脳内@建物探訪「渡辺篤史のこんな家に住みたい」講談社1998年刊 (p.116)

●建物探訪「渡辺篤史のこんな家に住みたい」講談社1998年刊
《設計の魔術! 斜めの間取りで広々空間M邸》(p.116)

                    【設計:増田政一】

1997年12月完成の住宅。
限られた土地に、広々住みやすく、風と光に溢れ、快適に暮らせるような家を
という、まるで不可能な夢を実現できる作家が、ここにもひとりいたという感じ。

気分が晴れる感じだ。

私が建築に興味を持ったのは、まさに、こういった心ある建築家が頭をひねって
それぞれのマジックを、個人住宅に展開してゆくからであった。
けれども、TVで取り上げられてしまう頃には、こうした夢の世界?は、
消費され、次第に荒らされ、原点は見失わされてしまうのではないだろうか。


さて。
1階は斜めに、つまり、四角の敷地に対角線の角度に車庫をとってある。
車庫の左右にドアがある。
左のドアは玄関。
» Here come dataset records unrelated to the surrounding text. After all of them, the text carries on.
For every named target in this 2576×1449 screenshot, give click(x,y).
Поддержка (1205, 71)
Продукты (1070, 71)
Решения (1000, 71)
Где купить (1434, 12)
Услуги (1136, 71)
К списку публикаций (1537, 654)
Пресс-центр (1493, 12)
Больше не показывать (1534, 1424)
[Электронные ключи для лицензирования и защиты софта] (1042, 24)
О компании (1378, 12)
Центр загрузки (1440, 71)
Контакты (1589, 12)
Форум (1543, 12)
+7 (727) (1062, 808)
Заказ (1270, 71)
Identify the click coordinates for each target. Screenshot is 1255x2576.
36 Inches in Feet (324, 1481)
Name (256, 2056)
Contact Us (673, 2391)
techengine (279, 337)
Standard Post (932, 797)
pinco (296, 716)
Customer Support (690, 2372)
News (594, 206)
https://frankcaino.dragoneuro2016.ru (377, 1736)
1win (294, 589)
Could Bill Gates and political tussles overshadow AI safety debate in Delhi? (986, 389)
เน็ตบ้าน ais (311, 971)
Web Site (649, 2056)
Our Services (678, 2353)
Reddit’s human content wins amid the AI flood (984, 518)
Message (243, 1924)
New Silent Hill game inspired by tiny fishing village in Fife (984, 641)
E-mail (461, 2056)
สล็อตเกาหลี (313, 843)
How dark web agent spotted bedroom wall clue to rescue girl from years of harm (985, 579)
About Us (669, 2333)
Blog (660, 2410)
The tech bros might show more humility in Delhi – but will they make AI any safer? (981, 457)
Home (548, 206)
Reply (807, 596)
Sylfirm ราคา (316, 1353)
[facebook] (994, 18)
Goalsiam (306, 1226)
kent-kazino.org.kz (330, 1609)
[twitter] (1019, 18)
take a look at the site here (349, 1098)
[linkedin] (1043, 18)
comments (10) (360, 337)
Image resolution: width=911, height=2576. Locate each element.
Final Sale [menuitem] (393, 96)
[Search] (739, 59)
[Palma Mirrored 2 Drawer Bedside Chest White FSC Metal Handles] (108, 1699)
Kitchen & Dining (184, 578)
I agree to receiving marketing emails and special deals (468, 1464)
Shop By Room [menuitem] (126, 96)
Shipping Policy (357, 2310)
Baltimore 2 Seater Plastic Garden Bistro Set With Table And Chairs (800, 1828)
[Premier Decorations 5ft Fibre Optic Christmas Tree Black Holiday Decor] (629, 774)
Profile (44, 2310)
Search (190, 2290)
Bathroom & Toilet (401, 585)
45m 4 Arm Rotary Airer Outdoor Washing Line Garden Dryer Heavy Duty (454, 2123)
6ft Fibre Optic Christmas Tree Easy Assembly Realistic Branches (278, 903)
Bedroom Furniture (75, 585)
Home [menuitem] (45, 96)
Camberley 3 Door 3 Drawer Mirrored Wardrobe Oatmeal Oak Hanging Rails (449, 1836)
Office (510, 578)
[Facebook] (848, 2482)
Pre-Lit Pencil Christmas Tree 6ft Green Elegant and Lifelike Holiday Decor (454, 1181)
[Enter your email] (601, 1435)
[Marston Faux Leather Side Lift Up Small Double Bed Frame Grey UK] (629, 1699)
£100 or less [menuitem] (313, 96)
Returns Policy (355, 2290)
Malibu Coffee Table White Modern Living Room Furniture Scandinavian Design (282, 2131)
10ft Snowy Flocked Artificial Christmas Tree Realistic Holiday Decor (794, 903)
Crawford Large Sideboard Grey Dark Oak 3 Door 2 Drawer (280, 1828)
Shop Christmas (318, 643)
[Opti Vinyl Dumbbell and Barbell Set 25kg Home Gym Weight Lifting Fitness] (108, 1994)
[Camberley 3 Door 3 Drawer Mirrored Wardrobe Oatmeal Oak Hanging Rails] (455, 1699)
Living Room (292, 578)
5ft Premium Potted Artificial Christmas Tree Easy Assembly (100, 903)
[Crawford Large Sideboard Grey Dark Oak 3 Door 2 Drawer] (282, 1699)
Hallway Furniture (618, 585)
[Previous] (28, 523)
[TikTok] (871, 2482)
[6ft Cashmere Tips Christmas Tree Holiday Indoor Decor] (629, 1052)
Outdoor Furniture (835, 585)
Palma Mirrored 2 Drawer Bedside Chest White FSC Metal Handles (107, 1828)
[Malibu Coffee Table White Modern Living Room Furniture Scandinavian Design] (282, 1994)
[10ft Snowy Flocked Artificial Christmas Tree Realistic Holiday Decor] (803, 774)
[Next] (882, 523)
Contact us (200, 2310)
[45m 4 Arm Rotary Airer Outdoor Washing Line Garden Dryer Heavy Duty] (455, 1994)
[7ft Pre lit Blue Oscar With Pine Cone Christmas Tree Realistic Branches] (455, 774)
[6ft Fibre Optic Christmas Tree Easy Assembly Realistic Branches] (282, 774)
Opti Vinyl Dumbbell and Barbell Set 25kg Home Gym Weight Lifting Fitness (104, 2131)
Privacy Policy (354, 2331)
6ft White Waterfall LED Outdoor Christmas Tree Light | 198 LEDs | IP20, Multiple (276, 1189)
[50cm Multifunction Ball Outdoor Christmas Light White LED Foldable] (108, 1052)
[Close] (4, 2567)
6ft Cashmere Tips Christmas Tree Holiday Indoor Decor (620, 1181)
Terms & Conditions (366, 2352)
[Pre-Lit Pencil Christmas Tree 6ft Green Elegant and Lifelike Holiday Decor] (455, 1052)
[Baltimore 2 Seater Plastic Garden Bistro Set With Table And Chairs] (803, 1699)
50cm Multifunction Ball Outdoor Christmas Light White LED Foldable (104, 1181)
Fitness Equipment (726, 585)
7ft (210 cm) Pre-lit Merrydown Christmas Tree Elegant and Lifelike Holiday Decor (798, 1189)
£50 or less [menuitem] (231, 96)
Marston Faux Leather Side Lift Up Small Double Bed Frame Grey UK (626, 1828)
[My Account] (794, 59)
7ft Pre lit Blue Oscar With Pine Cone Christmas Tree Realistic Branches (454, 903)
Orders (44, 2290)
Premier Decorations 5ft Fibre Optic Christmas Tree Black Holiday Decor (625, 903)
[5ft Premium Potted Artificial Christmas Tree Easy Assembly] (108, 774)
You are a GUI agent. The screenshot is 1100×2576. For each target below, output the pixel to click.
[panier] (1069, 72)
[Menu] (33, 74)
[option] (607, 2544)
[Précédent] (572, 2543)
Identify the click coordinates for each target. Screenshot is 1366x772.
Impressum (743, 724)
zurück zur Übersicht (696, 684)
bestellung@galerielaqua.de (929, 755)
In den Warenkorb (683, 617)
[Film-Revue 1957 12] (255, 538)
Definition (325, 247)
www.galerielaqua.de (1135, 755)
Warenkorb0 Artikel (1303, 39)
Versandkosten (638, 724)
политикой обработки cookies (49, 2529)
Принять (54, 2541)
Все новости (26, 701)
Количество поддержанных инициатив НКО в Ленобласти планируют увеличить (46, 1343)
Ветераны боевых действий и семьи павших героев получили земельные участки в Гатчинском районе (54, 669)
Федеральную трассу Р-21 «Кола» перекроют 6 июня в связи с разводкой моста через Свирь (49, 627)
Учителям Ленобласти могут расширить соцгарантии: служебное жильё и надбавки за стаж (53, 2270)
入ってすぐ、左右に階段が見える。
左側には2階に上る階段、
右は地階に下りる階段である。
まず、(脳内で)右側の下りる開段で地階にいってみよう。

階下には趣味室と寝室。
寝室の奥のクロゼットの奥には、あれれ? 螺旋階段がある。
(この螺旋階段は、二階にも通じている。このことを覚えていてね)
それを上ると、浴室である。浴室には車庫に出られるドアがある。
そこは外部になる。

で、その向いが玄関ドアだ。(振り出しに戻ったのだ)
再び玄関に入り、今度は左側の階段を上ってみよう。
二階にはリビングとダイニング。奥にはキッチン。
キッチンの奥に螺旋階段がある。
ここから下りると、さきほどの1階の浴室につながっているのだ。

と書いても、わかりにくいなあと思う。
要は狭さの規制のある敷地を3層にして、立体的な動線のおかげで、ぐるぐる回れるので
広く感じられる工夫がしてあると言いたいのである。

家族が夫婦、子ども二人とあるが、子ども室は? と探していたら、リビングの横に
ロフトらしい階段があるからそこかな?
リビングにはデッキテラスに通じる畳敷きコーナーもある。

一階に6畳半くらいの台形和室があって、書斎にも客間にもなりそう。
地階の趣味室に水まわりもあって、シャワー室とかキッチンが後付けしやすそう。
ニ世帯住宅にもとの配慮らしい。

お年寄りがいたら、1階の和室にミニキッチンがあると便利だと思うが。